For this blog, I try not to repost popular links from high traffic
aggregation sites - odds are you've already seen them. But Mike Taylor's comments in this post so resonated with me that I felt
compelled to discuss it despite the attention it has received.
While reviewing a classic Commodore64 book, Mike segues into a
follow-up discussion to his What Ever Happened to Programming post
in which he says:
So I think this is part of what I was bemoaning in Whatever happened
…: the loss of the total control that we had over our computers back
when they were small enough that everything you needed to know would
fit inside your head. It’s left me with a taste for grokking systems
deeply and intimately, and that tendency is probably not a good fit
for most modern programming, where you really don’t have time to go in
an learn, say, Hibernate or Rails in detail: you just have to have the
knack of skimming through a tutorial or two and picking up enough to
get the current job done, more or less. I don’t mean to denigrate
that: it’s an important and valuable skill. But it’s not one that
moves my soul as Deep Knowing does.
I found this comment insightful as it made me realize that I have been
possibly struggling with the same thing.
For as long as I can remember, I've felt compelled to Deeply
Know the systems that I work on. Starting with my own adolescent
experiments programming 8bit computers, I've enjoyed diving deep into
the machine to understand its fundamental operation and then using
that knowledge to grok whole-system behaviors. As Mike states in the
post, this was possible to do in the 8bit days due to the simple
machines and books providing all of the necessary information (my tome
was Your Atari Computer which still sits on my bookshelf as a reminder
of those happy times).
Unfortunately, two things have happened since then - machines have
gotten more complicated and having a deep understanding seems to be
less valued.
The first point is obvious, computers have gotten more complicated on
every level - hardware architectures, operating systems, applications,
and networking.
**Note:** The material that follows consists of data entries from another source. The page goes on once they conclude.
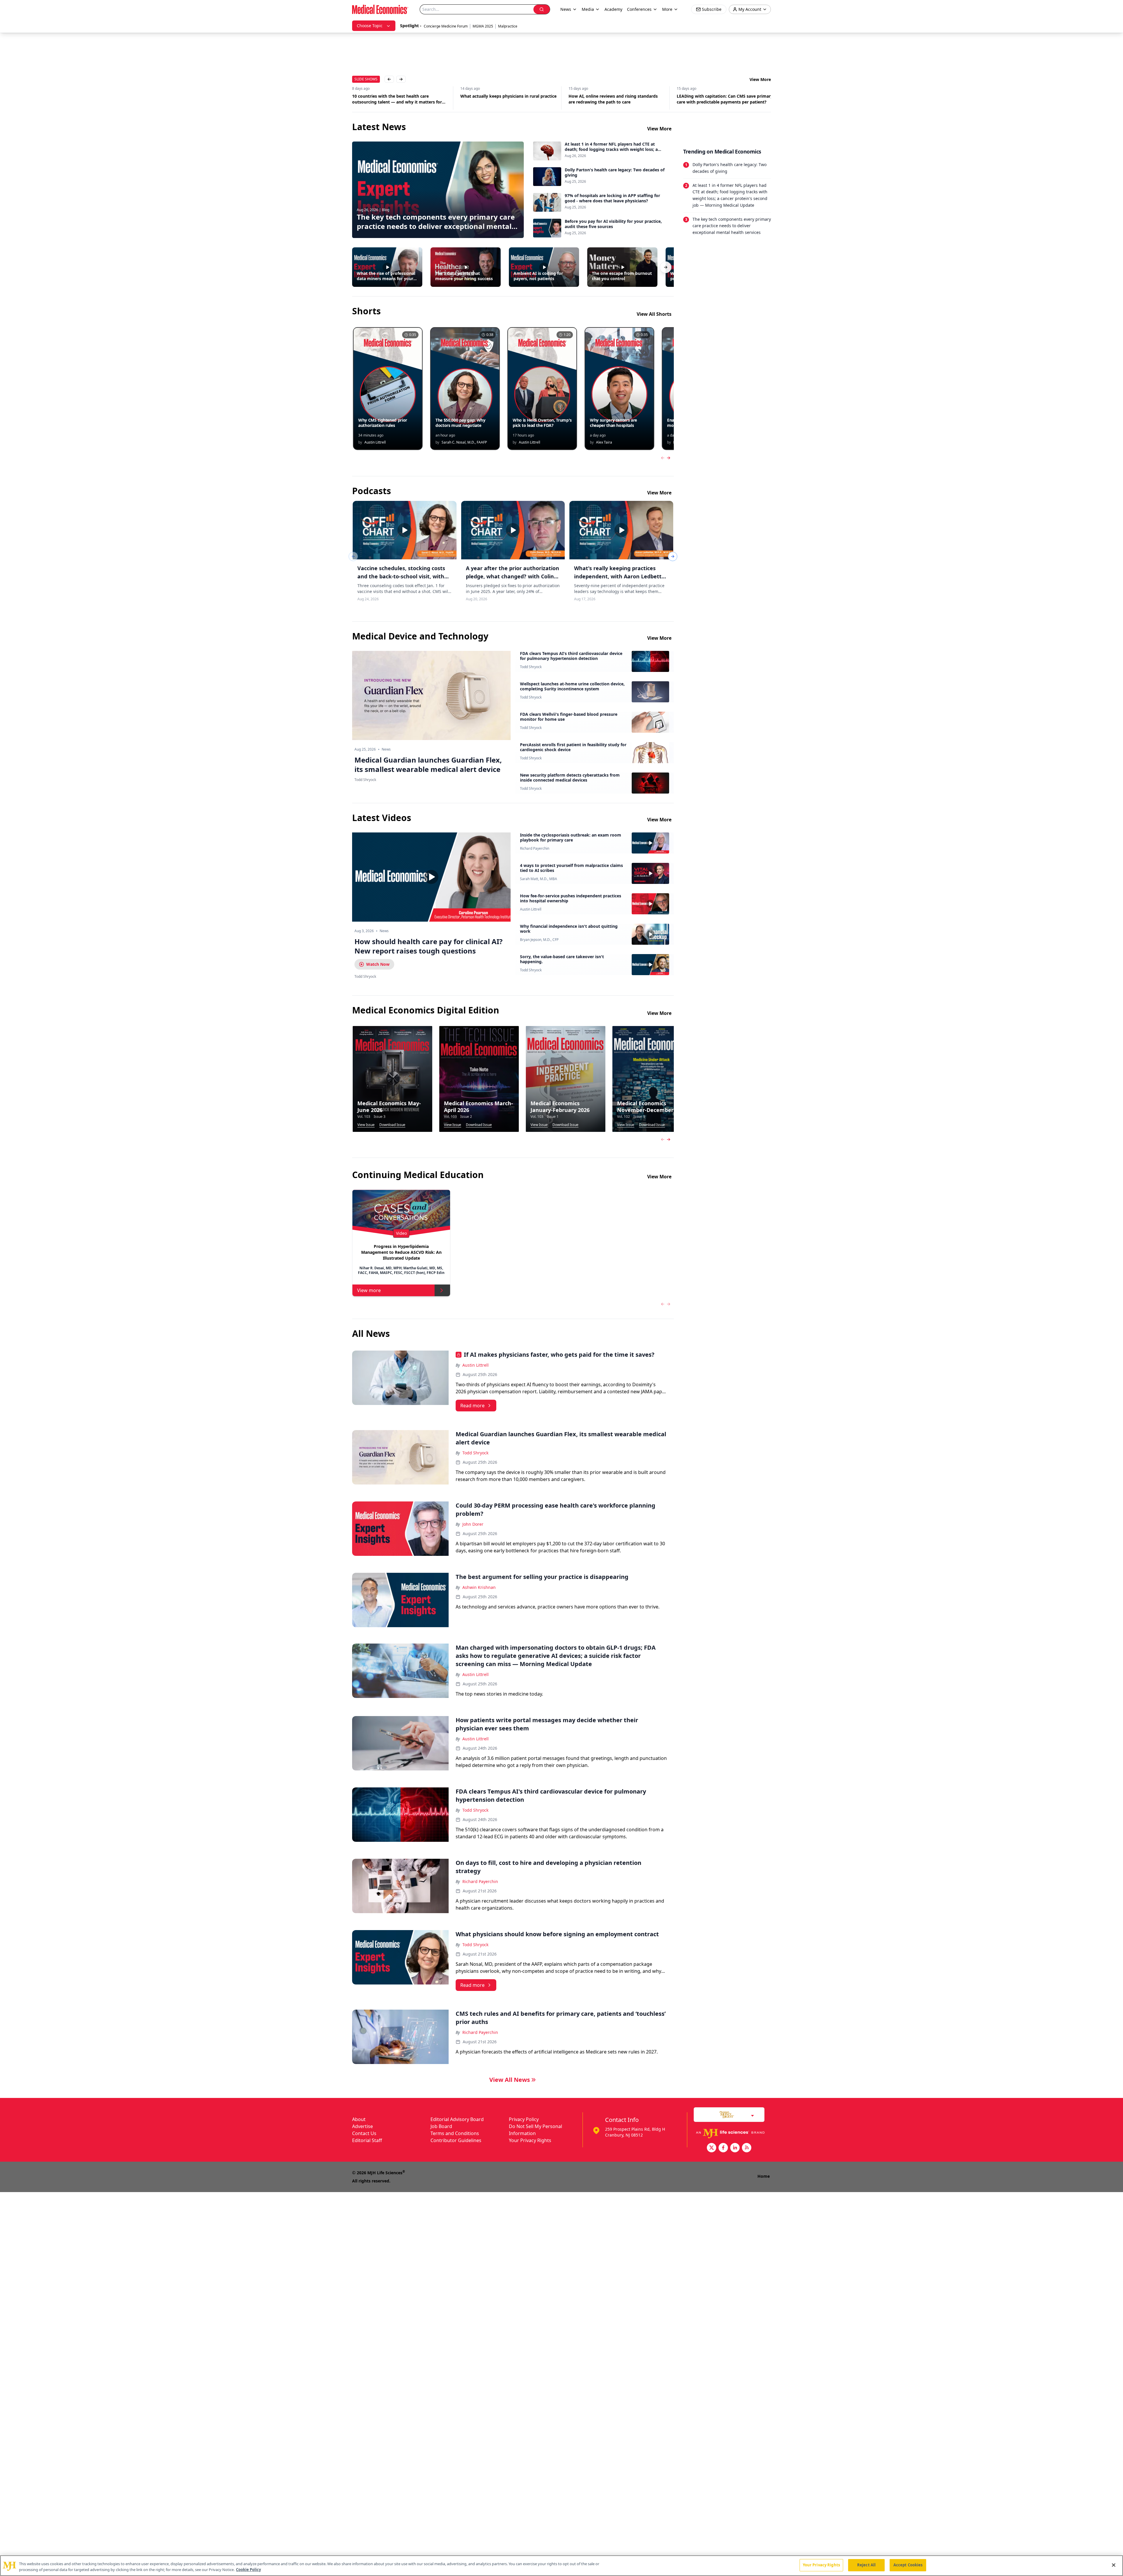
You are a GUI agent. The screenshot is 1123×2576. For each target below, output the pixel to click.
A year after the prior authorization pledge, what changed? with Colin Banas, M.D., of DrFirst (512, 576)
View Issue (366, 1125)
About (359, 2119)
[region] (561, 2565)
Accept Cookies (908, 2565)
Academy (613, 9)
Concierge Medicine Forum (446, 26)
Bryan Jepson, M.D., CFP (539, 939)
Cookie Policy (248, 2569)
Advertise (362, 2126)
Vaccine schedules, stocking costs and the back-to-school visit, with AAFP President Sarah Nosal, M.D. (401, 576)
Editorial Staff (367, 2140)
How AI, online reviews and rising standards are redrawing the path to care (505, 99)
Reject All (866, 2565)
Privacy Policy (524, 2119)
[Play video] (431, 877)
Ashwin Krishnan (479, 1587)
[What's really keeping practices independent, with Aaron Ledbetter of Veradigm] (621, 530)
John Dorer (472, 1524)
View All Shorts (654, 314)
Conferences (639, 9)
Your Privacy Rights (530, 2140)
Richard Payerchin (534, 848)
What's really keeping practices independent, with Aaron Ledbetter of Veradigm (620, 576)
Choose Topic (370, 25)
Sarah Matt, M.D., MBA (538, 879)
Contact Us (364, 2133)
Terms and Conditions (454, 2133)
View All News (509, 2080)
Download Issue (392, 1125)
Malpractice (507, 26)
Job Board (441, 2126)
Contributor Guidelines (455, 2140)
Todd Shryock (531, 667)
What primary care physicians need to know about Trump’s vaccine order (721, 99)
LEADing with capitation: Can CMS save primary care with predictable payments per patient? (617, 99)
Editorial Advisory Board (457, 2119)
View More (760, 79)
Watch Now (378, 964)
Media (588, 9)
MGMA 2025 (483, 26)
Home (763, 2176)
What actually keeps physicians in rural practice (400, 96)
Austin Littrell (530, 909)
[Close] (1113, 2564)
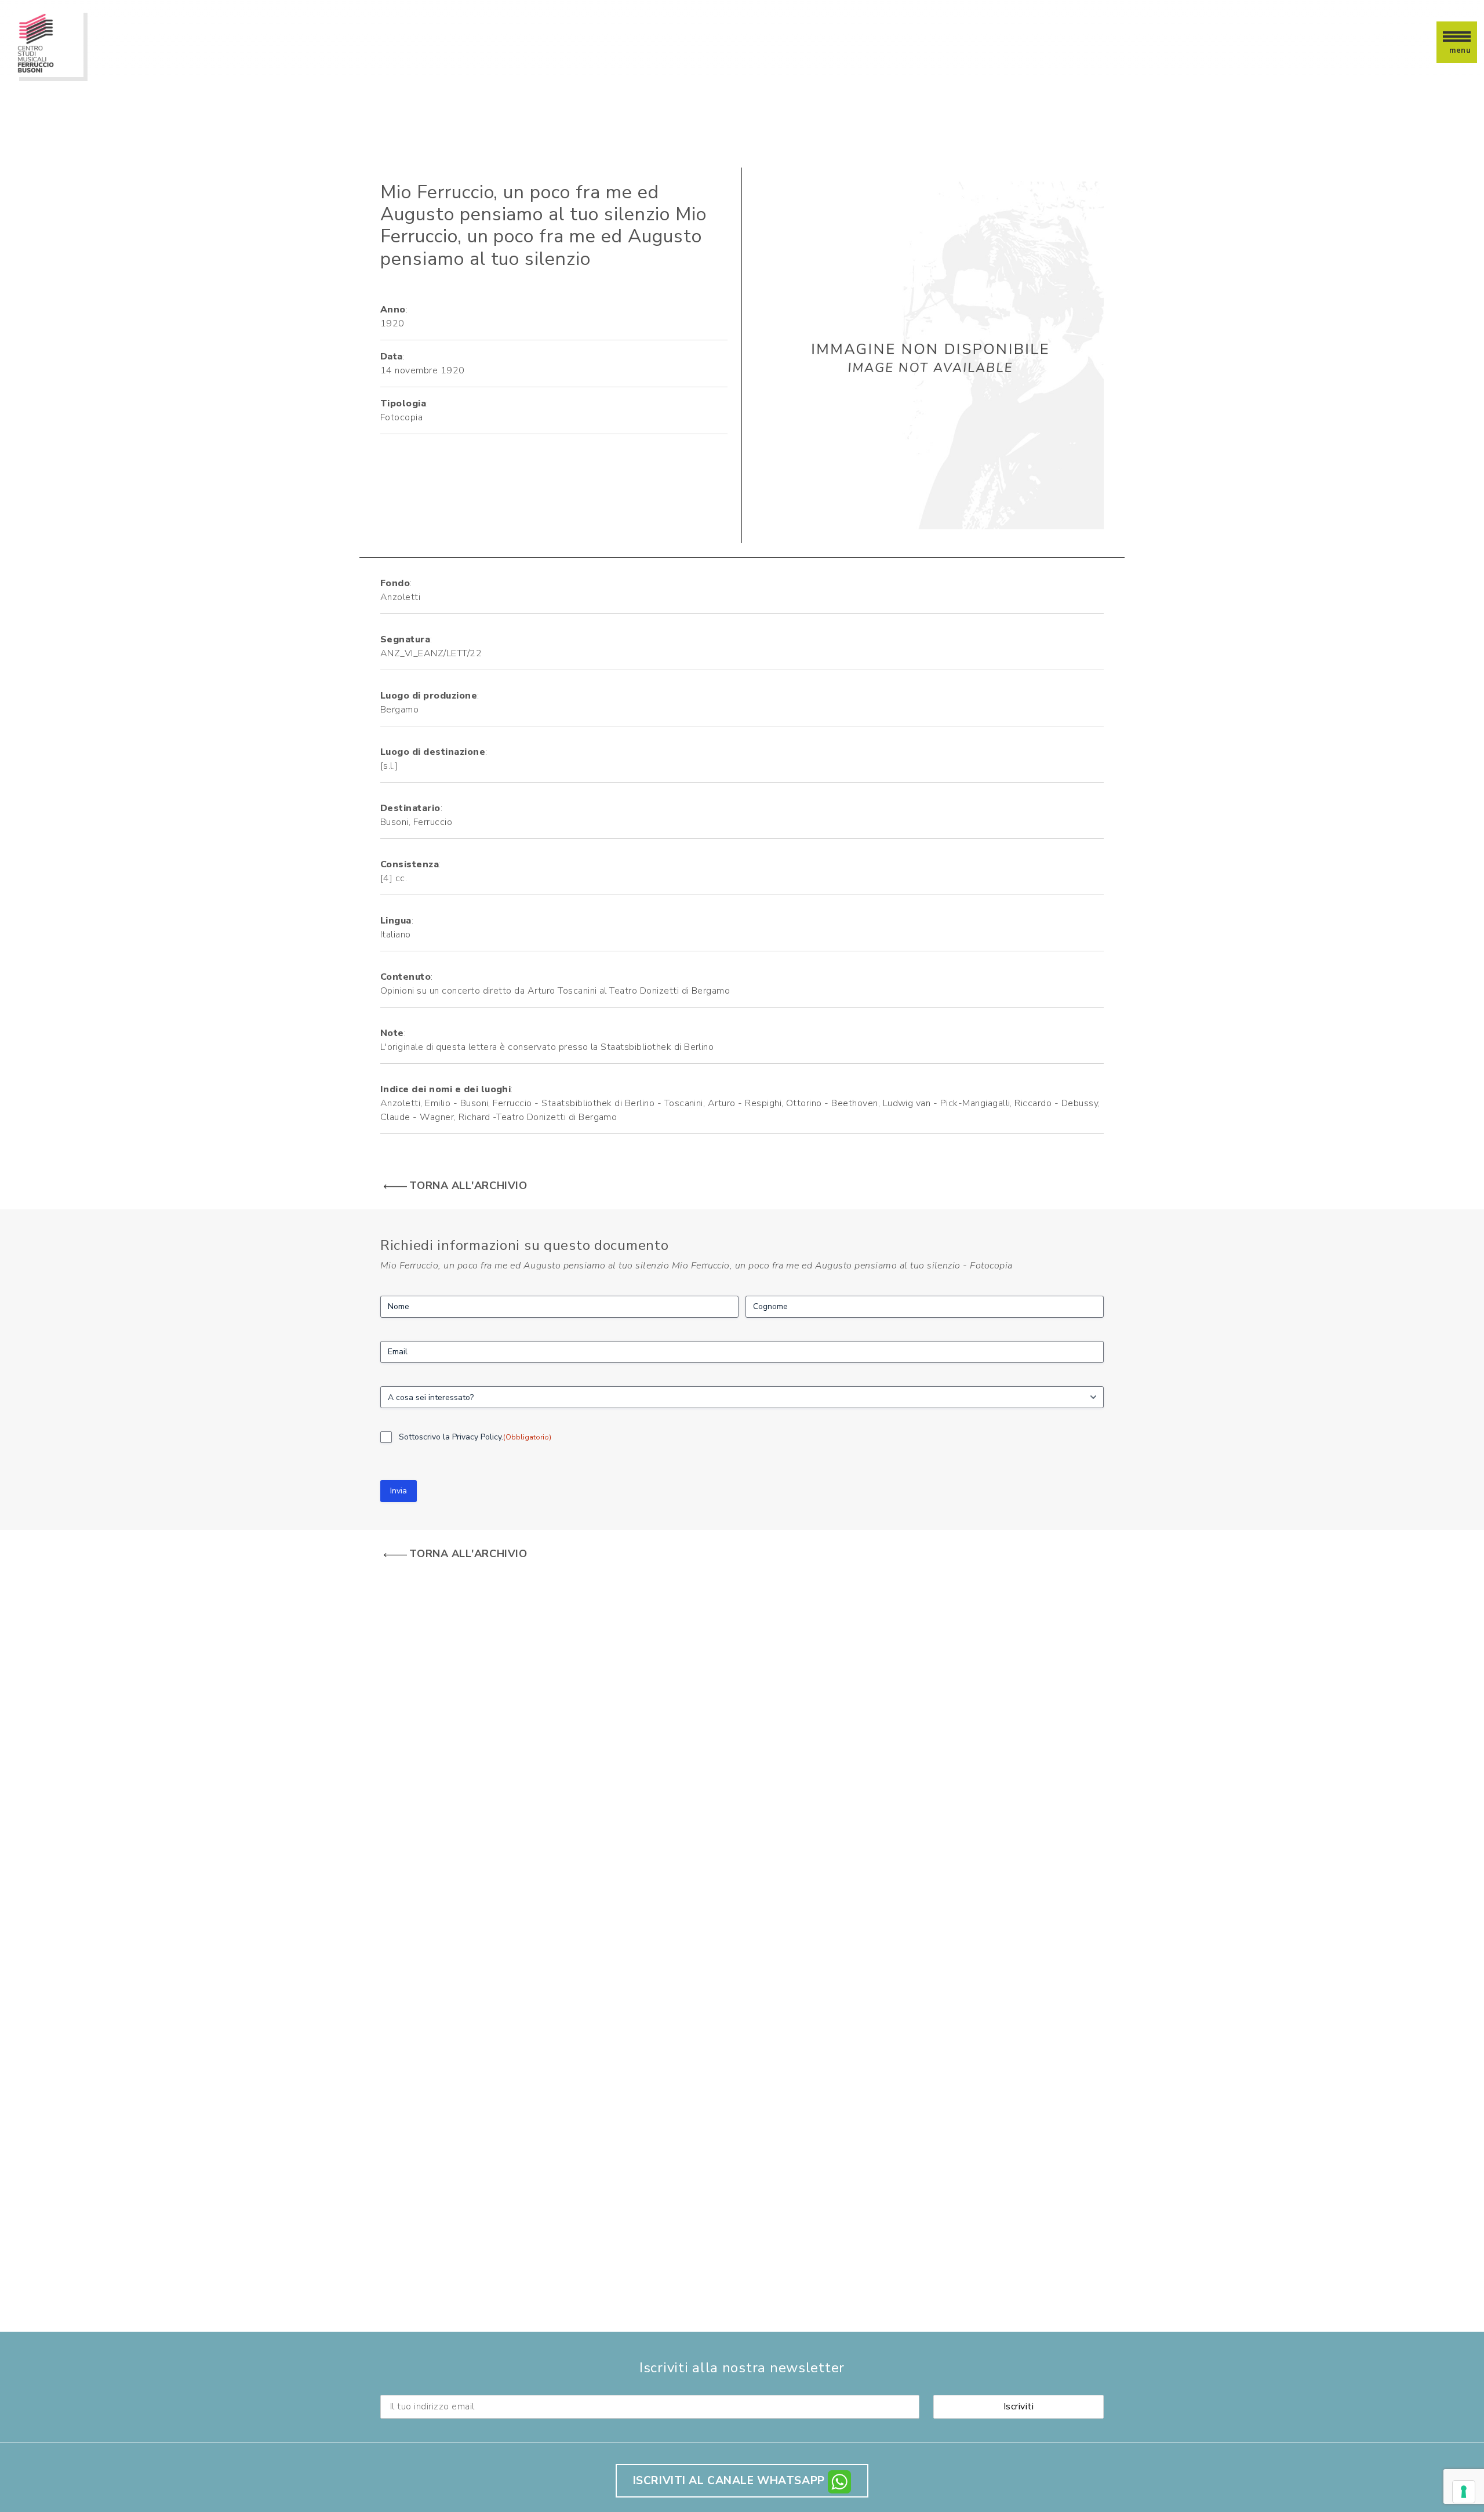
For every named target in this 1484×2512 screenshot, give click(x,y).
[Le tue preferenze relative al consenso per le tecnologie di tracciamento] (1464, 2492)
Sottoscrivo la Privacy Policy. (475, 1436)
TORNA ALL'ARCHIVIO (468, 1186)
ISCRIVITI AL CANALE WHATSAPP (730, 2480)
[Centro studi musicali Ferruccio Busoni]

Although the fundamentals can be learned, obtaining
deep expertise in any of these areas requires specialization.
Having spent most of my career working on large-scale, enterprise
computing and storage systems, I've experienced the leading edge of
this expanding complexity first hand. In my first job, I think I did
pretty well at understanding large portions of that machine but it's
been a losing battle since then. The systems that I now work with are
now so numerous and complex that it's impossible to deeply understand
them all - but I try.
Lately, I've been trying to do more hobby projects to have fun, and
expose myself to domains outside of work. But in doing so I find that
I quickly run into the second point that Mike's What Ever Happened to Programming post captures well - the hero of modern programming is the
person that can stitch together libraries in the shortest amount of
time in the fewest lines of code. The greatest heroes are those that
can create and launch a startup in less than 24 hours while on a bus. That's great but it's not for me - I just don't find this form of
programming satisfying.
I've been overly nostalgic lately, hence recent posts on clicky keyboards, old computer books, and old computer commercials. At first,
I thought a looming birthday was to blame but Mike's post has me
thinking that it's really a reaction to the shift in programming. The
kind of work I like to do doesn't seem to be where all the "action" (read
capital investment) is.
It's unreasonable to expect the world to revert back to the way things
were. Therefore, there are two possible reactions:
-
Deal with it and change with the times
-
Pick a niche were it is possible to "grok" the system and
specialize. This doesn't mean building everything from scratch but
rather picking a stable domain that allows an accumulated
understanding of as much of the system as I care to know.
Traditionally I've been a generalist but I must admit that option 2
seems much more attractive than 1. I guess this is something to
reflect on while planning out my future career.